By David Archer | February 10, 2016

I was an outsider to the climate negotiations in Paris, and I was astonished and delighted to hear of the 1.5 degrees Celsius target for peak warming that was agreed to in the last days of the negotiations, rather than the 2 C standing target for the last decade. It doesn’t sound like a huge difference, but we are already essentially at about 1 C, so 1.5 C represents half as much further warming. I always had the feeling that for a climate scientist to call 2 C a “danger limit” would be like an engineer offering a design for an unreliable bridge, on the grounds that the clients probably didn’t want to pay for a safe one. It is definitely necessary to do so, because the excess carbon accumulates in the carbon cycle—the interplay of carbon as it travels between atmosphere, ocean, and land surface—driving global temperature to plateau at a new normal that is just below the peak, so that we have a “forever” incentive to keep the peak warming as low as possible. A temperature target of 1.5 C at Paris, to me, meant that the leaders of the world in some sense get it about the scariness of the threat. The message from the scientific community was received! 

What will it take, to make this new target a reality? There are complexities and uncertainties in the Earth’s climate system and carbon cycle, in which there is not a simple one-to-one connection between cause and effect; sometimes a relatively small input, working in combination with other factors, can have an end result that is far beyond its size, making it  “nonlinear.” Fortunately for those of us who study it, there is also a simplifying effect, in which two nonlinearities effectively cancel each other out, much like an algebra problem. It turns out that the temperature responds nonlinearly to atmospheric carbon dioxide content, because of something called the band saturation effect (so that warming is proportional to the number of carbon dioxide doublings, rather than scaling directly to parts per million). Up to now, the counteracting nonlinearity has been the dissolution of carbon dioxide into the ocean (but that will decline as the acidity of the ocean increases and its ability to maintain a constant pH decreases).

As a result of these nonlinearities canceling each other, the peak temperature we expect turns out to depend simply and linearly on the total amount of carbon we ultimately release to the atmosphere. It doesn’t matter if it’s released quickly or slowly, what matters is ultimately how much is released. There is of course considerable uncertainty in this, due to how sensitive the climate is to changes in carbon levels and how much warming there ultimately is in relation to a rise in carbon dioxide. In addition, there is the possibility that once we humans release enough carbon dioxide into the atmosphere, it will trigger the release of maybe 50 percent more carbon from natural sources such as thawing peats and degrading soil. 

So far, humankind has liberated about 0.5 trillion metric tons of carbon into the carbon cycle, from fossil fuels and deforestation. The warming that resulted from that is about a one-degree average Celsius temperature change globally. This means that we are already half-way toward an original goal of limiting the increase in global atmospheric average temperatures to 2 C, or 1 trillion tons of carbon. This would have been attainable by ramping down emissions, beginning the sooner the better. If we started today cutting emissions by about 3 percent per year, they would be down 80 percent by 2050 (a commonly cited metric among politicians), and the total would add up to enough to take us to 2 C.

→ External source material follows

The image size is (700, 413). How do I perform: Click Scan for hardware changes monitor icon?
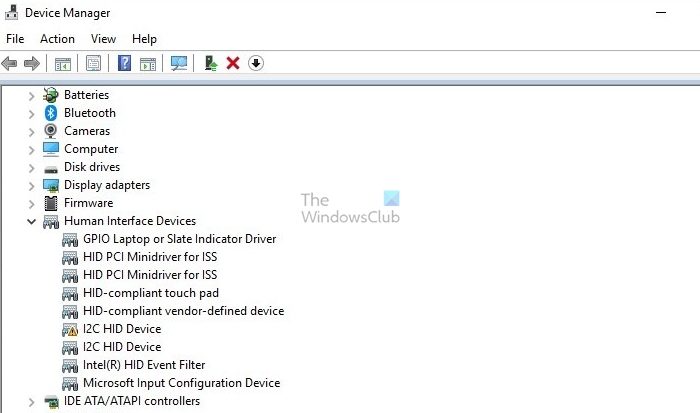pyautogui.click(x=179, y=63)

The new goal of 1.5 C sets a limit of about 0.75 trillion tons. This target, which allows for 0.25 trillion tons net further emission, will probably require what some call “negative emissions,” which is another way of saying cleaning up our mess by removing carbon dioxidefrom the atmosphere. It would be expensive and energy intensive, and may come with the issue of what to do with the carbon dioxide, but it’s not impossible. Given that climate change from carbon dioxide is forever, it would be worth it, no matter how long it took. Of course, a much cheaper course would be to prevent the emissions in the first place.

The Paris agreement is, admittedly, toothless. There are no prescriptions of how much any nation should do in cutting carbon dioxide emissions and no penalties for failing to cut adequately. The only legal requirement is for each country to report its carbon dioxide emissions, make specific target pledges to decrease it, and to report on a regular basis whether it is successful or not.

That said, however, I think it can work, even if the enforcement mechanism is a national shame. Given the new target is 1.5 C instead of the old 2 C, it is clear that the message from the scientific community was received. The world’s leaders finally seem to get the scariness of the threat. And let us not forget the impact of public opinion; if the weather continues to get weirder and droughts more damaging, public and international pressure will ratchet up and intensify in a way that didn’t happen for other huge social transitions, such as the abolition of slavery (in most parts of the world). As recognition grows that carbon dioxide emission causes harm to others, the social structures that support it, such as fossil fuel subsidies and environmental laws, can change abruptly. Social systems seem to me even tippier than climate.

Atmospheric carbon dioxide is a global potential tragedy of the commons, and stabilizing Earth’s climate will require more collectively decided direction of human activity than we as a species have ever yet been forced to accomplish. But the Paris agreement gives me hope that we will rise to the occasion.